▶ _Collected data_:
────────────────────

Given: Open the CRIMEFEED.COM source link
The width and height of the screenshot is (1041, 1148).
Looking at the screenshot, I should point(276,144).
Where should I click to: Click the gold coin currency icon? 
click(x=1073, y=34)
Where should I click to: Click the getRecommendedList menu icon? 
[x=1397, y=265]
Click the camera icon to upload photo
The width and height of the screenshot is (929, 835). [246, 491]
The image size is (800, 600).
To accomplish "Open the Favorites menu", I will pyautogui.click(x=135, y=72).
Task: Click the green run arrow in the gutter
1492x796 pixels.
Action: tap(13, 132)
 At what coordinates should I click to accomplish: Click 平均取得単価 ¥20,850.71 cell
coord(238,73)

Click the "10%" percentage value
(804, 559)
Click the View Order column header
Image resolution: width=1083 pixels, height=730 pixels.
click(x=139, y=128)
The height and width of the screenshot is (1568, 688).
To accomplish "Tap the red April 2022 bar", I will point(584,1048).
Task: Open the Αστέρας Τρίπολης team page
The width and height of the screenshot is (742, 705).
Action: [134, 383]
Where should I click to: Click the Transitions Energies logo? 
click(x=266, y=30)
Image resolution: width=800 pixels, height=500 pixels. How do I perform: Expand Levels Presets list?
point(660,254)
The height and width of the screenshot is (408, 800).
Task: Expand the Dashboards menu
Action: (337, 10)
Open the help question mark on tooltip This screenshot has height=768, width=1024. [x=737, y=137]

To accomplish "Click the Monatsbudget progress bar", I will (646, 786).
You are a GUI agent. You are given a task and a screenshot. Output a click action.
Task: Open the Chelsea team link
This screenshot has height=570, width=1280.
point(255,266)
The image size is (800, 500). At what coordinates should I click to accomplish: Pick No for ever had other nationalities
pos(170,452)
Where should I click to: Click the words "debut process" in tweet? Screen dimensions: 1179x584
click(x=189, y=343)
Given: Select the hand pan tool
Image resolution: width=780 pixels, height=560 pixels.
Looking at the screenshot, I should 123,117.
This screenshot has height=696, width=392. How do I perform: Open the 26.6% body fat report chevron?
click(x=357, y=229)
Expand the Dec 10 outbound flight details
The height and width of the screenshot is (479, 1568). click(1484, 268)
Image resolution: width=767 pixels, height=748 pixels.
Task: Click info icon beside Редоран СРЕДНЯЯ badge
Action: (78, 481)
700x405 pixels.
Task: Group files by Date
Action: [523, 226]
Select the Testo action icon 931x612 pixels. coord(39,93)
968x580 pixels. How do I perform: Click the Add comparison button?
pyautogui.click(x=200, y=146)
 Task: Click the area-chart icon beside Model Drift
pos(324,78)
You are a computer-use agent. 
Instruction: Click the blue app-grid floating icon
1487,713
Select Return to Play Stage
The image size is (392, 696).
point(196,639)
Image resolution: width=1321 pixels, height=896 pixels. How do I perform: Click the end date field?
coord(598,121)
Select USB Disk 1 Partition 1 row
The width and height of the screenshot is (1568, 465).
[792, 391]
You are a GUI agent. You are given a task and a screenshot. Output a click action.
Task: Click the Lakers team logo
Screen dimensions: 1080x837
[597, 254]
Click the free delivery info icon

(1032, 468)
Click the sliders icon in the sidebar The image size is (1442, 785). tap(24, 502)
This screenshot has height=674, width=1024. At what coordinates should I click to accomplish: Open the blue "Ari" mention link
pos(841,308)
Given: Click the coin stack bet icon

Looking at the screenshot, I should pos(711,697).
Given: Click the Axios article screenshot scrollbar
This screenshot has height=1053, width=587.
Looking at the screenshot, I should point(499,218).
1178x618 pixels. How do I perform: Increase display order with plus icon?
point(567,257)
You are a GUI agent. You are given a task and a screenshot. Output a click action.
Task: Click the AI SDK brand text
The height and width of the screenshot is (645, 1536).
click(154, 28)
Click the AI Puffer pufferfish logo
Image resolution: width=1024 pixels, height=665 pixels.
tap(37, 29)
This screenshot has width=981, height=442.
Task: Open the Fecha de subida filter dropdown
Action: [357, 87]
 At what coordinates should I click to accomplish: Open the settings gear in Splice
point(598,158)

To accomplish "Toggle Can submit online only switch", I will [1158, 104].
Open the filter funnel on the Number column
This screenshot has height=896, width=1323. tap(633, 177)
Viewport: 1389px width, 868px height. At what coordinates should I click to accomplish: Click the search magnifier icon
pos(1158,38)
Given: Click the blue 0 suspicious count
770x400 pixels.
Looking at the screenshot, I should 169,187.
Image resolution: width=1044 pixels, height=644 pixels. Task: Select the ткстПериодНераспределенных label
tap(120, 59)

────────────────────

▶ _Task brief_:
Return every line above where "team" appears.

▶ _Your response_:
Task: Open the Αστέρας Τρίπολης team page
Task: Open the Chelsea team link
Task: Click the Lakers team logo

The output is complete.